The only thing googling can't seem to tell me is Mr Isaac's relation to pastor Chris Andre Watson, who was the 'impartial community figure' so eagerly critising the cannabis reclassification along with IDS before it had even had time to settle down a bit.

Perhaps he isn't a member of the CCF like Mr Isaac, but if he is it explains why he was so rabid in attacking the government at the time. Interesting stuff, had always wondered about that one...

Good googling.I dont however think the Tories manipulated this Black church.Just because someones Black doesnt stop them from holding right wing opinions.
 
Bob said:
I'm not saying that at all - what I'm saying is that it was lazy shorthand to use Brixton as a metaphor for everything that is bad about crime in Britain.
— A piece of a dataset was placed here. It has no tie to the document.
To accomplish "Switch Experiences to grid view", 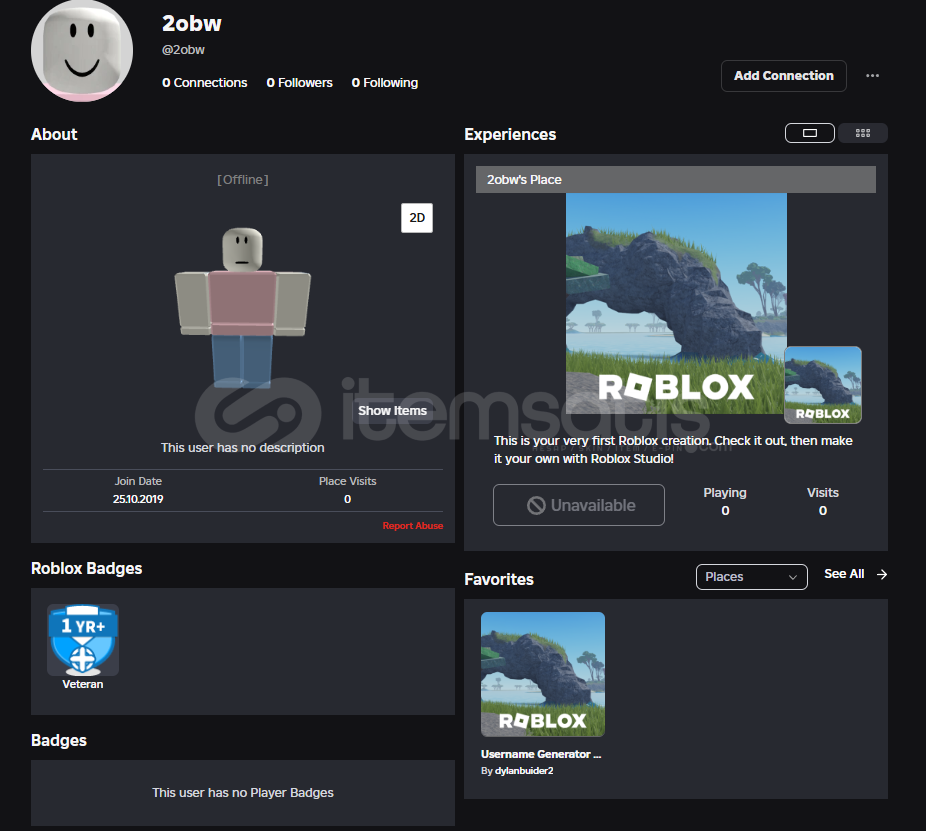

Howard could have come to Brixton to talk about the collaboration betweeen the Lambeth police and the Lib Dem - Tory coaltion who run Lambeth...

Quite then the Lib/Dems could have pointed out how right wing they are on Law and Order whilst hiding behind a veneer of reasonableness :rolleyes:
 
Mr BC said:
I've already answered why. sorry if the explanantion was too sophisticated. Persistent reading of the Guardian clearly numbs the brain.

I'd keep going but I think I've just heard my copy of 'Conservative Way Forward' come through the letter box.